Emit an exact copy of the lines running from the start of the records to the line containing "Open the Phân chia doanh thu tab", both included.

● **INFORMATION**
◆ ◆ ◆ ◆ ◆ ◆ ◆
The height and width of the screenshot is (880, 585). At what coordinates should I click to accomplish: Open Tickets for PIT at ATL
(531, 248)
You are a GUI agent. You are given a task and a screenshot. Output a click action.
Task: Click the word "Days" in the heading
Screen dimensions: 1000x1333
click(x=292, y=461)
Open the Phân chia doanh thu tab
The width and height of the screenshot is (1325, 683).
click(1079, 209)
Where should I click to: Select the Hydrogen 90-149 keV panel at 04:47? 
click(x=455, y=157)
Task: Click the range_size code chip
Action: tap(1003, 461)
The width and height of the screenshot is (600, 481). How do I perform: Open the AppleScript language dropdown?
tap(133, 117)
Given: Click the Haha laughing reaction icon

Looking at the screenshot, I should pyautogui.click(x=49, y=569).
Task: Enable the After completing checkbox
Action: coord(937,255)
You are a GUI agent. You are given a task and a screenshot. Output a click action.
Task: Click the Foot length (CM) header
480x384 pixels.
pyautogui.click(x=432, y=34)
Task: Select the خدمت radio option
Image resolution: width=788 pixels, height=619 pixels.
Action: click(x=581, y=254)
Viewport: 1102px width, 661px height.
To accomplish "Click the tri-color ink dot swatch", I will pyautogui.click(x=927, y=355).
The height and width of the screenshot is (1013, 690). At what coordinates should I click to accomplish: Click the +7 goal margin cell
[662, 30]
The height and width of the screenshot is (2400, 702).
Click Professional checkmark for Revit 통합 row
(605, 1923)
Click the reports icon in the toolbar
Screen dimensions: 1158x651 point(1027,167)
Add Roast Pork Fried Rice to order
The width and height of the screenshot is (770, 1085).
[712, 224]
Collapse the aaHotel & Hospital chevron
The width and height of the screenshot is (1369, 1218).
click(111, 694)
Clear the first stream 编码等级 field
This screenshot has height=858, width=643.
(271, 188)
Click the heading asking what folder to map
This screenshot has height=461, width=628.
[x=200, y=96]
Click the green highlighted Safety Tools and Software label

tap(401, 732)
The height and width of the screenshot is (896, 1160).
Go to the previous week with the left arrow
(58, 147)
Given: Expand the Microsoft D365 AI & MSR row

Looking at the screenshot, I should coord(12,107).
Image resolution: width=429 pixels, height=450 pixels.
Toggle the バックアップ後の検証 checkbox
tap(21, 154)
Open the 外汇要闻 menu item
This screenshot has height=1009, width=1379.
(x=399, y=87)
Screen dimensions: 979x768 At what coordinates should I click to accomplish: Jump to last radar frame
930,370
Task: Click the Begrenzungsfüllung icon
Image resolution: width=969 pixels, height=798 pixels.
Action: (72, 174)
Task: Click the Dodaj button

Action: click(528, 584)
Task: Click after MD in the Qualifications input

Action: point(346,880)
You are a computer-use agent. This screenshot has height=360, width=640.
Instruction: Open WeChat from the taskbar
◆ ◆ ◆ ◆ ◆ ◆ ◆
● **EXERCISE RESPONSE**
The height and width of the screenshot is (880, 585). At what coordinates should I click to accomplish: Open Tickets for PIT at ATL
(531, 248)
You are a GUI agent. You are given a task and a screenshot. Output a click action.
Task: Click the word "Days" in the heading
Screen dimensions: 1000x1333
click(x=292, y=461)
Open the Phân chia doanh thu tab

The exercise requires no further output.